MATERIAL PROVIDED:
+ + + + + + +

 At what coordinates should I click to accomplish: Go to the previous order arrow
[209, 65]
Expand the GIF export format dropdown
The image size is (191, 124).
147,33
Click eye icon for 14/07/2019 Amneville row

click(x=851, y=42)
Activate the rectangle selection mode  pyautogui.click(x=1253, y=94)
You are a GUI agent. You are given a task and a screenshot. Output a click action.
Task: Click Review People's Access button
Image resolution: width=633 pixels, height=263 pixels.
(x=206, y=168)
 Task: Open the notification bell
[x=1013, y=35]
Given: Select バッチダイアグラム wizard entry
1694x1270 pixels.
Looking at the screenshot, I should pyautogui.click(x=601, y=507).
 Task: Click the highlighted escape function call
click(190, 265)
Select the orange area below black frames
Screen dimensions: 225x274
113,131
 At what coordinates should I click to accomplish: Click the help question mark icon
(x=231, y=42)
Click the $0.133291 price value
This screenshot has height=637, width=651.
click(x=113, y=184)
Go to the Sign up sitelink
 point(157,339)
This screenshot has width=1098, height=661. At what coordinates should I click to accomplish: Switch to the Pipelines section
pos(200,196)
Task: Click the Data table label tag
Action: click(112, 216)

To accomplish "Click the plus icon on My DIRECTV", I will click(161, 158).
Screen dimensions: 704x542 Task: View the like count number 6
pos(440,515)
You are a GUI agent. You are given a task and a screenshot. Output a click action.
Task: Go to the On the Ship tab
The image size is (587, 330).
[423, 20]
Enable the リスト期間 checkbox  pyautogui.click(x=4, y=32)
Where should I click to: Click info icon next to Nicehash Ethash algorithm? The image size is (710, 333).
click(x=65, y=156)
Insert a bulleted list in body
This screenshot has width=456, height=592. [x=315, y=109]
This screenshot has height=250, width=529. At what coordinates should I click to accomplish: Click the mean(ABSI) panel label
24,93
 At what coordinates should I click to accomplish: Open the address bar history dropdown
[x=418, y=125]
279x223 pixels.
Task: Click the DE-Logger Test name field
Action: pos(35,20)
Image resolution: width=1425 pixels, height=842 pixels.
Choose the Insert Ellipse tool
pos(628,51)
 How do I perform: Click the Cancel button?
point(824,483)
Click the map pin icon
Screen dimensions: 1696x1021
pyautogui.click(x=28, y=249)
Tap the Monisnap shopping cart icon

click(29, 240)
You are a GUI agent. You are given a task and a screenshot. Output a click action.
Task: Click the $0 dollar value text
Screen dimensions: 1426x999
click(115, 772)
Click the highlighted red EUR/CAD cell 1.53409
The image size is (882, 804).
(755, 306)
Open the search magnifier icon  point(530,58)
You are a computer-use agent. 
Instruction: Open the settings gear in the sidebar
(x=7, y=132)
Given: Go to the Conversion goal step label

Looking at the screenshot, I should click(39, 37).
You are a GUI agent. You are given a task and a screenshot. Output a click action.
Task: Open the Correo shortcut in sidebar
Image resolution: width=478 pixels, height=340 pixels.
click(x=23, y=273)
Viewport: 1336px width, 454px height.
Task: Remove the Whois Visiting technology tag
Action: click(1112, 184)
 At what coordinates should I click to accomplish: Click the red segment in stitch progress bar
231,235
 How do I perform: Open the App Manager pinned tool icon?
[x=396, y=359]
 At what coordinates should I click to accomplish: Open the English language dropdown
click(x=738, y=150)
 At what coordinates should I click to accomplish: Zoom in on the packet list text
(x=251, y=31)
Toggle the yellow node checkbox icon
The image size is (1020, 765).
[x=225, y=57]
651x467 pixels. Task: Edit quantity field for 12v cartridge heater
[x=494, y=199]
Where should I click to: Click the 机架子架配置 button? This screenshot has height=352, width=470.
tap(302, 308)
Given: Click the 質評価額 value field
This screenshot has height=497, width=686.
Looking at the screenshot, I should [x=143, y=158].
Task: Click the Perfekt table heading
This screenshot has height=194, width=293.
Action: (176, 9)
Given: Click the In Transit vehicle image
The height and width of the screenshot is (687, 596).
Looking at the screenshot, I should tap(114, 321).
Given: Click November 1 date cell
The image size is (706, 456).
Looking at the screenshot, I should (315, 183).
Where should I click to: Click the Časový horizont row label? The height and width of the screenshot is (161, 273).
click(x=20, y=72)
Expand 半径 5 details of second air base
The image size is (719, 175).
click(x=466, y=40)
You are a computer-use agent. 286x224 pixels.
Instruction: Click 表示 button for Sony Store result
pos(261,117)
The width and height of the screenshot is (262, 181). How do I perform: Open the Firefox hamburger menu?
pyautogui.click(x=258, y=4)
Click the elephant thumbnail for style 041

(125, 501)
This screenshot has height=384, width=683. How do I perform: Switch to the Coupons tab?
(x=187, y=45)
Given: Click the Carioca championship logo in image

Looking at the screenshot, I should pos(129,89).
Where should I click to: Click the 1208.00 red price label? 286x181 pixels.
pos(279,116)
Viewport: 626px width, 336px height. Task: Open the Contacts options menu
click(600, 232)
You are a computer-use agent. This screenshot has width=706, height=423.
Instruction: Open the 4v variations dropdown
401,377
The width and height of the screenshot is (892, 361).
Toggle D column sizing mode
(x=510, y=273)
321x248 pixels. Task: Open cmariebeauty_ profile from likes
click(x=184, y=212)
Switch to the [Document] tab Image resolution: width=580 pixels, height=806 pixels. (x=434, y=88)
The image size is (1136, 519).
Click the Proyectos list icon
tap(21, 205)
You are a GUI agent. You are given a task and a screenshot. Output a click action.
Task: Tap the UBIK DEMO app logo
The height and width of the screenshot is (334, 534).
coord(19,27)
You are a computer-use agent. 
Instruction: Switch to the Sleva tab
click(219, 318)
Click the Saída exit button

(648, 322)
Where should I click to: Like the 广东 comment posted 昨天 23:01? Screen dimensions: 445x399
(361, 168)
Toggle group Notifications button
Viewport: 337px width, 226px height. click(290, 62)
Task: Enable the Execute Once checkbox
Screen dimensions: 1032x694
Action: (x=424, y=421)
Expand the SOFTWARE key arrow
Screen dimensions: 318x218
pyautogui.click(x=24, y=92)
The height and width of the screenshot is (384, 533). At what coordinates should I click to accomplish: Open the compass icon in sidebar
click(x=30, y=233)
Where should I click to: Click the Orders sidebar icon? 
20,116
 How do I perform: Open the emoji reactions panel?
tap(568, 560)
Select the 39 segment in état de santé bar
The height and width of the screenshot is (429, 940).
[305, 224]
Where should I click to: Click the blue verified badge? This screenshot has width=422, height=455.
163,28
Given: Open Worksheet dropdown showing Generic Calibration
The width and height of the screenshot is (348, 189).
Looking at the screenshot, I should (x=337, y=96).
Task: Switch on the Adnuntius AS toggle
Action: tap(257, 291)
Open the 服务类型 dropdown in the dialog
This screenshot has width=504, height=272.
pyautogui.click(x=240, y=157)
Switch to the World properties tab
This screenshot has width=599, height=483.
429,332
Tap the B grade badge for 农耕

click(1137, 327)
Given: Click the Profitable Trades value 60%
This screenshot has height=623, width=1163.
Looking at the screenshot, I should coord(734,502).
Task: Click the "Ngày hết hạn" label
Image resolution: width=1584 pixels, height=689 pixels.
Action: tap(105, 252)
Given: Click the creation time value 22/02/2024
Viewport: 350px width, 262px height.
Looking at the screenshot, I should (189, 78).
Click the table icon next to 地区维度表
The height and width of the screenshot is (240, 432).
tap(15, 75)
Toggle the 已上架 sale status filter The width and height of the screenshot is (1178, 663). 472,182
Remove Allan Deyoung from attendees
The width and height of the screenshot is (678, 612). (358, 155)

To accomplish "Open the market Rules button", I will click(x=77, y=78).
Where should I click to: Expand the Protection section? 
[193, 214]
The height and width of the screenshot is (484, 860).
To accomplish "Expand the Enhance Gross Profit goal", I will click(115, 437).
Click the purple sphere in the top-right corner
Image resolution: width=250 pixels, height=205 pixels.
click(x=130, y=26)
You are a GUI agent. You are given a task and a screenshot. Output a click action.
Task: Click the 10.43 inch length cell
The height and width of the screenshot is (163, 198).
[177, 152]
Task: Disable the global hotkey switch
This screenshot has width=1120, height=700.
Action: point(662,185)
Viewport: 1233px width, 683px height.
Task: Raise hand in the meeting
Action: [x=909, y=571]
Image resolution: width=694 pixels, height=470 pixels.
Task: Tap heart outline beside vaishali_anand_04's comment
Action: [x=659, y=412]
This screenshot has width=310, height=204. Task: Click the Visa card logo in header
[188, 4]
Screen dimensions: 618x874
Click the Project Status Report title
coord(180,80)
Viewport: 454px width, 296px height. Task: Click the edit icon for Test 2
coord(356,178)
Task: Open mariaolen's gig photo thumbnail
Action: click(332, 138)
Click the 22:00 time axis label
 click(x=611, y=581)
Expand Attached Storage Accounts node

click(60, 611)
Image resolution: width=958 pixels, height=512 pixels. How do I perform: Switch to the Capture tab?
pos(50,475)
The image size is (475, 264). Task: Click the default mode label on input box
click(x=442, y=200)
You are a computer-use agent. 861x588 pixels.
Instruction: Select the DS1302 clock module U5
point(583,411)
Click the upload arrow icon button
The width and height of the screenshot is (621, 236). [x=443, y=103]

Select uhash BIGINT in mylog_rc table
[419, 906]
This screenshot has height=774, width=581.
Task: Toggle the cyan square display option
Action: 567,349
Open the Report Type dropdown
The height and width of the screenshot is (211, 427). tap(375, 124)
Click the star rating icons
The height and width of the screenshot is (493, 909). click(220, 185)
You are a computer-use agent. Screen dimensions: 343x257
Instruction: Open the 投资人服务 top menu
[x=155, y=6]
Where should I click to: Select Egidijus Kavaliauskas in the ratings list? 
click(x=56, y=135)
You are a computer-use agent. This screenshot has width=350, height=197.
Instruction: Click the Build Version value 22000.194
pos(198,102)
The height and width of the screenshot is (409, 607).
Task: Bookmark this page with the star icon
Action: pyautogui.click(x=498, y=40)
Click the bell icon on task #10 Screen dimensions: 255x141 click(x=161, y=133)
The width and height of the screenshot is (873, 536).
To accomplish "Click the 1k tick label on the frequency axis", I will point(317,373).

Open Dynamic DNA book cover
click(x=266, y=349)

+ + + + + + +

AIM:
Put the stretch of the records from the line containing "Click the map pin icon" through the line containing "click(115, 772)", both of those lines included, into a numbered list, leaving out any blank lines.

EXERCISE OUTPUT:
1. Click the map pin icon
2. Screen dimensions: 1696x1021
3. pyautogui.click(x=28, y=249)
4. Tap the Monisnap shopping cart icon
5. click(29, 240)
6. You are a GUI agent. You are given a task and a screenshot. Output a click action.
7. Task: Click the $0 dollar value text
8. Screen dimensions: 1426x999
9. click(115, 772)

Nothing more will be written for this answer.